More than 4,600 superannuation members are known to be affected, although Mr Sainsbury admitted the number of cases could be much higher. He blamed system errors for the failure to stop taking premiums from members' accounts, with the total amount charged to dead customers thought to exceed $1.3 million.
The firm notified the Australian Securities and Investments Commission (ASIC) and the Australian Prudential Regulation Authority of a breach in June this year after consistently failing to refund charges upon learning of a customer's death.
A bad year for AMP
AMP's reputation was already in tatters before the life insurance scandal. Earlier in the year, the royal commission had already revealed the company's habit of charging customers fees without providing any services, including financial advice.

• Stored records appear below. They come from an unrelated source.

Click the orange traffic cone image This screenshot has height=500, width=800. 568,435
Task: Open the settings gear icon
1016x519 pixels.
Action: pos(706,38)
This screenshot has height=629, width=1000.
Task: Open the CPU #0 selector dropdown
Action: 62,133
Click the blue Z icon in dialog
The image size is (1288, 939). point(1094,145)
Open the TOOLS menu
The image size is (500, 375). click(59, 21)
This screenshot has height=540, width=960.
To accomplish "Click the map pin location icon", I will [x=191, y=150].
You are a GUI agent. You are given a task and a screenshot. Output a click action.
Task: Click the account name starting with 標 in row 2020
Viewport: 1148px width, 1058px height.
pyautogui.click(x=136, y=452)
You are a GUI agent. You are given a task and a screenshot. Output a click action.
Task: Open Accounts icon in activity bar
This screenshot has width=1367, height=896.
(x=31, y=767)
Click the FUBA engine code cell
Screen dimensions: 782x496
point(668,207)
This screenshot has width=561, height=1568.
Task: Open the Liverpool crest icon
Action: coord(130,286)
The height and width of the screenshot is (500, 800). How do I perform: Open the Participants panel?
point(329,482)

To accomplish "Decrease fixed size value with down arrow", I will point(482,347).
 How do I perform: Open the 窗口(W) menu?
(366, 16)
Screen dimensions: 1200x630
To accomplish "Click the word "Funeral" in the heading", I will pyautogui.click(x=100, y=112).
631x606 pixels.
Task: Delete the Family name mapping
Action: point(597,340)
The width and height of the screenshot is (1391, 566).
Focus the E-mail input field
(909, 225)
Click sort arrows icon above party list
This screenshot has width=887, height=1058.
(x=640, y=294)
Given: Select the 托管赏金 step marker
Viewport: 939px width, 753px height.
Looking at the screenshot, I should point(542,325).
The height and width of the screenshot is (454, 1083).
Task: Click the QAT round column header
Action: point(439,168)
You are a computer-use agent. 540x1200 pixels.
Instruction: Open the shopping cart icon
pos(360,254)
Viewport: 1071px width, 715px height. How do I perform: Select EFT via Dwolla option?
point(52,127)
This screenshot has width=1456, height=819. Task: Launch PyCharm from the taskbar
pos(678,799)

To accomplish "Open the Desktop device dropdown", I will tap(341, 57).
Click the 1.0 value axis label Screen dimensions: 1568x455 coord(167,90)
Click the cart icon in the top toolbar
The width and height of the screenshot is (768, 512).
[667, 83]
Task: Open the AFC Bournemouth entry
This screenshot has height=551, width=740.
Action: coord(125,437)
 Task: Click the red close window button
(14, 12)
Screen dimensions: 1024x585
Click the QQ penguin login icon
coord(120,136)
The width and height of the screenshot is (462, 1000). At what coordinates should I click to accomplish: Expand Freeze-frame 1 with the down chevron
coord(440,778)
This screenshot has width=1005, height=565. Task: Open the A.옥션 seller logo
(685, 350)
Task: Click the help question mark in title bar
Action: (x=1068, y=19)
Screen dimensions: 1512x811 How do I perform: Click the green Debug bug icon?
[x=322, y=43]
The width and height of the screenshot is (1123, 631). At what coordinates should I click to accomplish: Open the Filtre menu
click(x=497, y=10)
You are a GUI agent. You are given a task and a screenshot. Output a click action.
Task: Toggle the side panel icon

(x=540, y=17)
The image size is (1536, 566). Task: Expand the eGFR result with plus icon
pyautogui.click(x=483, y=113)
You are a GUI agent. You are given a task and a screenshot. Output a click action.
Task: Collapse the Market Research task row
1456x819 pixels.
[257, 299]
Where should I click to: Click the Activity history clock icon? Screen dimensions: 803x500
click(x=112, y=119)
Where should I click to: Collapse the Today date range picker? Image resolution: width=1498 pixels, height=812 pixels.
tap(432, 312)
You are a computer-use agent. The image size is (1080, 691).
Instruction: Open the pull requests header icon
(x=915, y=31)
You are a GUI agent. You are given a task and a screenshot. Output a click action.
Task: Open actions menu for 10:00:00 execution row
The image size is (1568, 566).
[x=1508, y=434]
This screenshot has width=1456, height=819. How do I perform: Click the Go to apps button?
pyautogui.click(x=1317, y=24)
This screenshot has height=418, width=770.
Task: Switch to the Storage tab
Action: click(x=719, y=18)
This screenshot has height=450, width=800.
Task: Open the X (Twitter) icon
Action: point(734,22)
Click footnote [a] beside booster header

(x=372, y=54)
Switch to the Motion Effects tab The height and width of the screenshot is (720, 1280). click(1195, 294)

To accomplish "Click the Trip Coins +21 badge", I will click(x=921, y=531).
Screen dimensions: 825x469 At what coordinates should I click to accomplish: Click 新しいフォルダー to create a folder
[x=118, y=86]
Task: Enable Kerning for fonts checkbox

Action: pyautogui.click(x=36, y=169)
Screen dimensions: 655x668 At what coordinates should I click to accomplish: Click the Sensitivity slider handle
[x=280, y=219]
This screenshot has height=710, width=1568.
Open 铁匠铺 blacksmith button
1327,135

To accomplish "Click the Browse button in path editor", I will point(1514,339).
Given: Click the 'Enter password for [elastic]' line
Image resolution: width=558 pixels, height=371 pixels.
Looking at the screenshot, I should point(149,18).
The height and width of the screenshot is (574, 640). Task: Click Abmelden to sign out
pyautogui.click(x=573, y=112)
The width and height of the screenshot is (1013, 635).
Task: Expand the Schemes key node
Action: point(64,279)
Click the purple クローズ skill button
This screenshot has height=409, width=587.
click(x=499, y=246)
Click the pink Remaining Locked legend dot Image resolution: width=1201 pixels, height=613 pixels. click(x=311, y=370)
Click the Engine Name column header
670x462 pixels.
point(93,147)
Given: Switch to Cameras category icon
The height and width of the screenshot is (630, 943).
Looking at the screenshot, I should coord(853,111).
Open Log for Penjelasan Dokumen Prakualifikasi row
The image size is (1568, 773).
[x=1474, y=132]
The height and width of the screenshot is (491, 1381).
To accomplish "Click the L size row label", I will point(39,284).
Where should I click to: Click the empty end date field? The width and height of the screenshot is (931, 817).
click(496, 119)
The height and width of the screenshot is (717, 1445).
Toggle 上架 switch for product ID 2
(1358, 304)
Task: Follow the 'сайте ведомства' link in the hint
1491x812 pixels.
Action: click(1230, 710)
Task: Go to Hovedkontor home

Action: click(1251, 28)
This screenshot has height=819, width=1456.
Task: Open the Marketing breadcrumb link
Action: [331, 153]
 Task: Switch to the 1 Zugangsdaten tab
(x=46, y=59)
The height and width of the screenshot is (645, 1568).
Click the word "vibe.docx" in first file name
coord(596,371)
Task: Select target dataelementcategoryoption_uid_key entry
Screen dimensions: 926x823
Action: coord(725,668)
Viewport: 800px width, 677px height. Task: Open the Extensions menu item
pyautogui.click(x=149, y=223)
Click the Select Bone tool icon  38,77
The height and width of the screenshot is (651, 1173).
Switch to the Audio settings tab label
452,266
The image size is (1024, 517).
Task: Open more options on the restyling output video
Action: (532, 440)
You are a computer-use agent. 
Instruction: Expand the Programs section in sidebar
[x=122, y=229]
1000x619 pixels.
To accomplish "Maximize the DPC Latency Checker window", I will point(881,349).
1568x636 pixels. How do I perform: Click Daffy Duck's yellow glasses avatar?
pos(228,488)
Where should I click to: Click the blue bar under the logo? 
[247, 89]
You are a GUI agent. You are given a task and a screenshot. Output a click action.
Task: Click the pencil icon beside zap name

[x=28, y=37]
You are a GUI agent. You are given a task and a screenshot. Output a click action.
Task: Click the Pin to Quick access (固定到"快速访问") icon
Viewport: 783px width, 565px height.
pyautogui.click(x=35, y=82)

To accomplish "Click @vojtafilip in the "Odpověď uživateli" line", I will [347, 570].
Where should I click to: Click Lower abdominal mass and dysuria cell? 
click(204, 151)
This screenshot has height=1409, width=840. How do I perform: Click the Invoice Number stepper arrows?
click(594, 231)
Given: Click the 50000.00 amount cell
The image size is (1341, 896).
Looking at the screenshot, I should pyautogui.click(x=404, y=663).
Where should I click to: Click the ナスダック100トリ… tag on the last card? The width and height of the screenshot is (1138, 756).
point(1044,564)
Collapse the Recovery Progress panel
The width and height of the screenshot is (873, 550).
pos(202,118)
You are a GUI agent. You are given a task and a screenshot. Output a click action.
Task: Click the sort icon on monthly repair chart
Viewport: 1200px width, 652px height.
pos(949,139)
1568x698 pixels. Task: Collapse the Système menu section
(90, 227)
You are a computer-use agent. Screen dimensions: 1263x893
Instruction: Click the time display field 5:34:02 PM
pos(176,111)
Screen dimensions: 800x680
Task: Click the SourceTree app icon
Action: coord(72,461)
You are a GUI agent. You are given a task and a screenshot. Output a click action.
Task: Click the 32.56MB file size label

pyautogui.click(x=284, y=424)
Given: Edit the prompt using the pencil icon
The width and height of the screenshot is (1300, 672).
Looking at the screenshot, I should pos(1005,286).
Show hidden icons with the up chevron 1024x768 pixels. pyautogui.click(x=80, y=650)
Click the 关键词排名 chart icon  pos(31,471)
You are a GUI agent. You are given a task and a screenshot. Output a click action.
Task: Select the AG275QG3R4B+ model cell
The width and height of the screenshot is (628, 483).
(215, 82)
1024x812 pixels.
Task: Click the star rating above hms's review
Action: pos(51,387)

Furthermore, AMP had allegedly misled ASIC approximately 20 times in two years regarding the extent of fees-for-no-services practices. The revelations, which came to light in April, led to the resignations of Chair Catherine Brenner and Chief Executive Craig Meller.
The company also saw $2.2 billion wiped off its market value in a two-week spell following the commission's findings. In July, AMP launched a $615 million damage control plan and warned shareholders to lower their profit expectations.
Have you been affected by life insurance misconduct?
The royal commission uncovered various wrongdoings in the life insurance and superannuation industries. This included multiple instances of insurers rejecting legitimate claims on TPD, critical illness and income protection policies.
Greater regulatory scrutiny and improved consumer protection measures may be on the horizon for financial services industry. However, if you need support today, please contact Gerard Malouf & Partners Superannuation Lawyers for more information on how we can help you challenge a rejected claim.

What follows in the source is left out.